__Exercise__: Write out again the lines from the line with "Hakkında (247, 125)" up to and including the line with "Read more (67, 604)", exactly as they stand below, and skip any picture.

__Supplied material__:
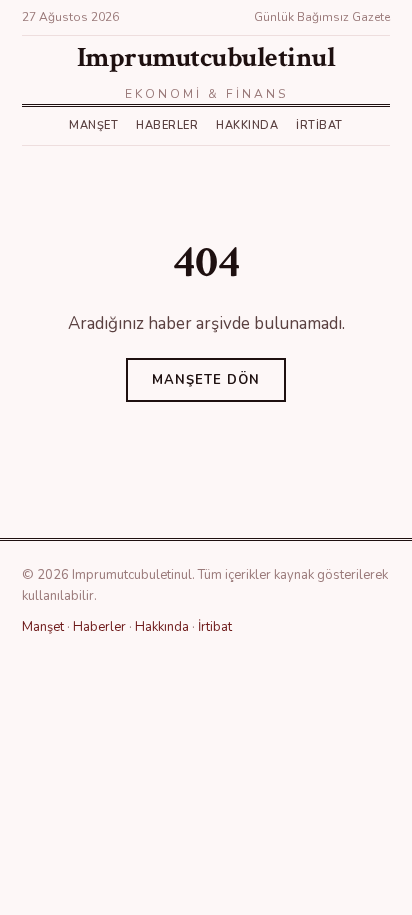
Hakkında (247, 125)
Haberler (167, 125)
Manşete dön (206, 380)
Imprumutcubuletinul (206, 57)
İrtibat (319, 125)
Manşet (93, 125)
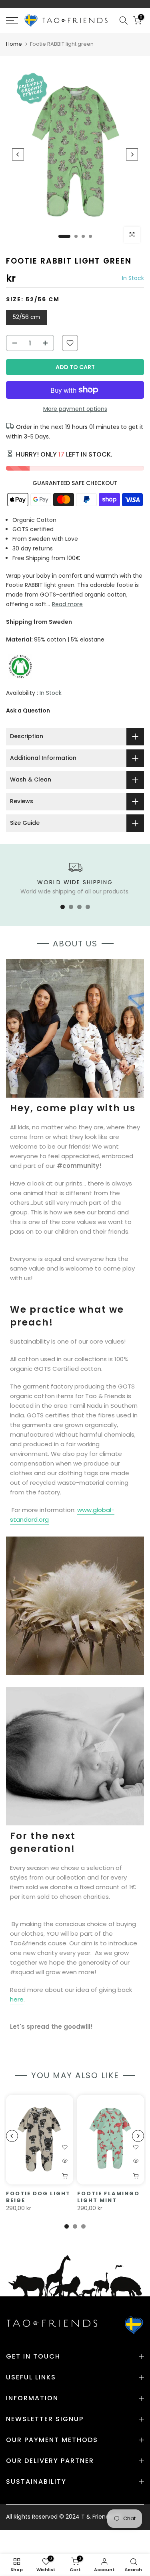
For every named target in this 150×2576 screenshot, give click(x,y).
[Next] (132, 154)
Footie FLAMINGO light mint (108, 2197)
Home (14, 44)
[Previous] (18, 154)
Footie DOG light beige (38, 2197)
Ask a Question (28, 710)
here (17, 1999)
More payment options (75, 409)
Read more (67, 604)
--
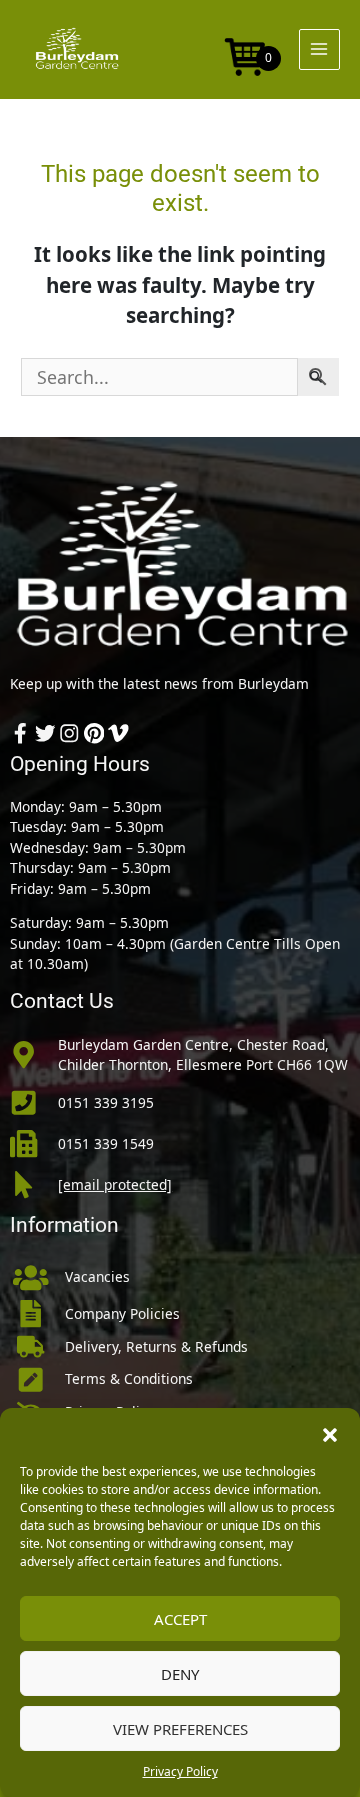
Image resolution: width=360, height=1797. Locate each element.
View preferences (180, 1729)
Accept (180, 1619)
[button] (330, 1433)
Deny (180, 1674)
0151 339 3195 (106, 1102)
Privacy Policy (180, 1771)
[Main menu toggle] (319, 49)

__Exercise response__:
Hakkında (247, 125)
Haberler (167, 125)
Manşete dön (206, 380)
Imprumutcubuletinul (206, 57)
İrtibat (319, 125)
Manşet (93, 125)
For every named target in this 150×2576 screenshot, give click(x,y).
[Next] (132, 154)
Footie FLAMINGO light mint (108, 2197)
Home (14, 44)
[Previous] (18, 154)
Footie DOG light beige (38, 2197)
Ask a Question (28, 710)
here (17, 1999)
More payment options (75, 409)
Read more (67, 604)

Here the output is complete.